Basically my program just does this: 1) subscribe to Level1 quotes on a set of symbols 2) convert the data stream into my internal format, just a series of quote changes and executions 3) store the data by symbol in a set of chunks in memory (organized by a hash of the symbol) 4) when a chunk is full, write it to a SQL database
After hours, I go through and finish the sorting process, leaving me with a price database organized by symbol.
Thanks for looking into this further for me. I look forward to seeing the results of your tests.
Regards, -Russ
Steve, thanks for the reply.
Regarding your first point, I don't see how optimizing my program will help reduce iqconnect.exe cpu usage. If my program isn't keeping up reading from the socket, that'll just cause iqconnect.exe to block on writing (if the buffers are full). Write blocking won't increase cpu usage. In any case, it's iqconnect.exe that's using all the cpu power, not my program.
2nd point, I'm already using Dynamic fieldsets to reduce the quantity of data. It's possible I might be able to pare it down by another one or two fields. I'll try that and see if it helps.
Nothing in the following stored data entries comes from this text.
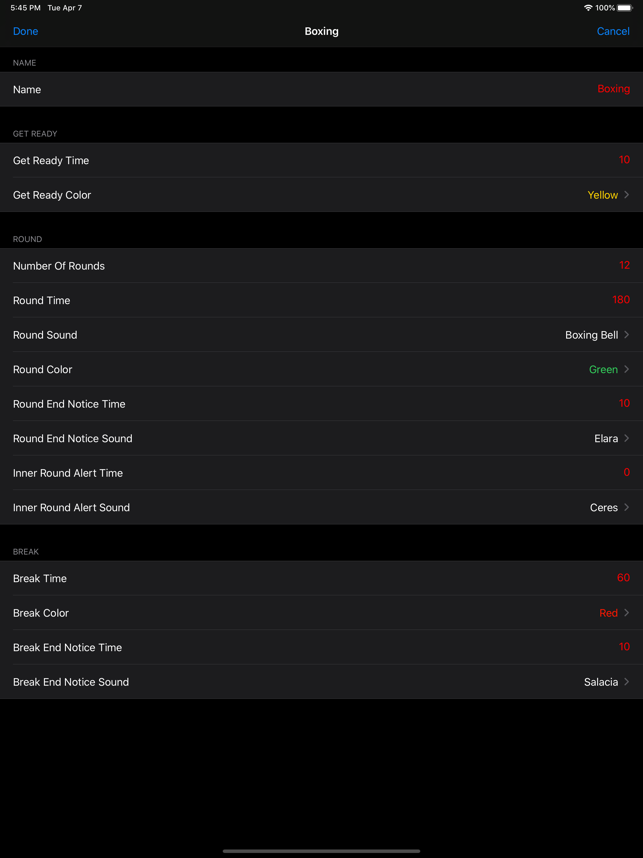This screenshot has width=643, height=858.
Task: Edit Inner Round Alert Time value
Action: coord(627,472)
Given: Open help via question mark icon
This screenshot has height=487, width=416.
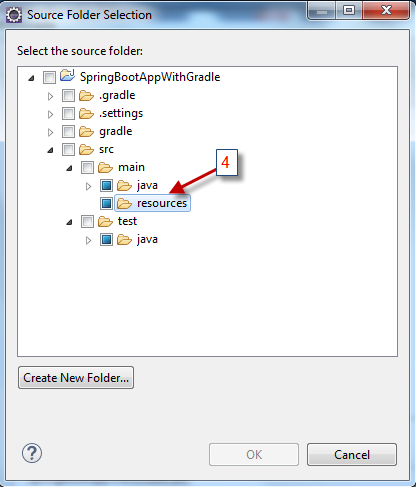Looking at the screenshot, I should [32, 453].
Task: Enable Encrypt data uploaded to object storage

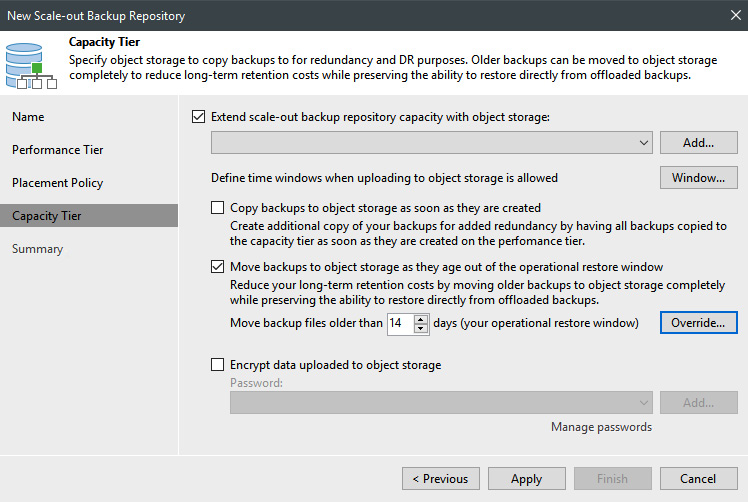Action: pyautogui.click(x=218, y=365)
I'm concerned not only with dropped symbols, but also with the latency. Having quotes come in several seconds late because iqconnect.exe can't keep up is not good for trading. Can you give me an example of a test you've run subscribing 500+ active symbols with low cpu usage? I just don't see where the room for improvement is, since the multiprocessing option has effectively been locked out.
Regards, -Russ
Is there a way of reducing the CPU usage of iqconnect.exe when subscribing to a decent size collection of symbols?
I'm subscribing to 500 fairly active symbols and I fairly often see the CPU usage spike to 25% (the maximum) even during the middle of the day. This is on a dual 2.4Ghz Xeon server system. By contrast, my application written in python is able to parse the text data and store it to a database using only about 12-15% cpu max. I'm rather worried about what will happen in a fast market. Even on my local machine, a Phenom 9550, the cpu usage gets close to maxxing out in the middle of the day.
I read elsewhere in the forums that all the Level1 socket connections use a single thread, and also that we can't run more than one instance of iqconnect.exe at a time. It feels sad that iqconnect.exe is saturating while there are three other processors on the machine that are not being utilized.
Is there any way to fix this? For example: 1) Can't I run two copies iqconnect.exe limiting each to 250 symbols? 2) Can't iqconnect.exe run each socket connection in a separate thread, allowing me to split the symbols between two or more socket connections?
What happens when iqconnect.exe maxs out the cpu for a period of time? Does it or the DTN servers start dropping ticks to keep up? Or does the feed just get buffered and delayed?
Is anybody out there running more than 500 symbols? How do you do it?